Storage Instructions
Leftovers? Yes, please! Store any leftover rice in an airtight container in the refrigerator for up to 3 days. Reheat gently in the microwave or on the stovetop with a splash of water to prevent it from drying out.
FAQs
Got questions? I’ve got answers!
1. What type of rice is best for this recipe?
Basmati rice is the way to go! It has the perfect texture and aroma for this dish.
2. Can I use frozen mint instead of fresh?
Yes, you can! Use about 2 tablespoons of frozen mint.
3. How do I adjust the amount of green chilies for less heat?
Reduce the amount of green chilli or remove the seeds before adding it to the recipe.
4. What if I don’t have a pressure cooker? Can I cook this in a pot?
Absolutely!
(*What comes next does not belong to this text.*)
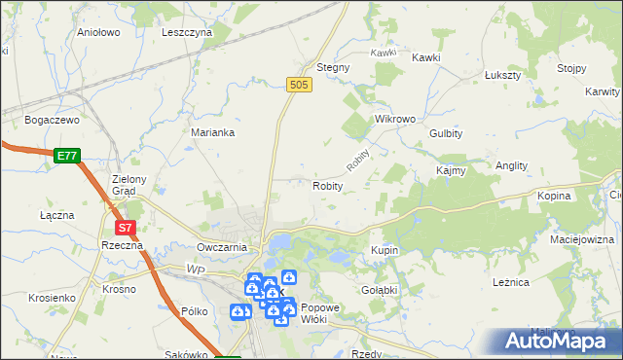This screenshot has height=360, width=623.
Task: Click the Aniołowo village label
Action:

Cook the rice in a pot with 2 cups of water, covered, over low heat for about 15-20 minutes, or until the water is absorbed.
5. Can this rice be made ahead of time?
Yes, you can make it a day ahead and reheat it. It might lose a little bit of its fluffiness, but it will still be delicious!
6. What is the role of ghee in this recipe and can it be substituted?
Ghee adds a rich, nutty flavor. You can substitute it with oil, but the flavor won’t be quite the same.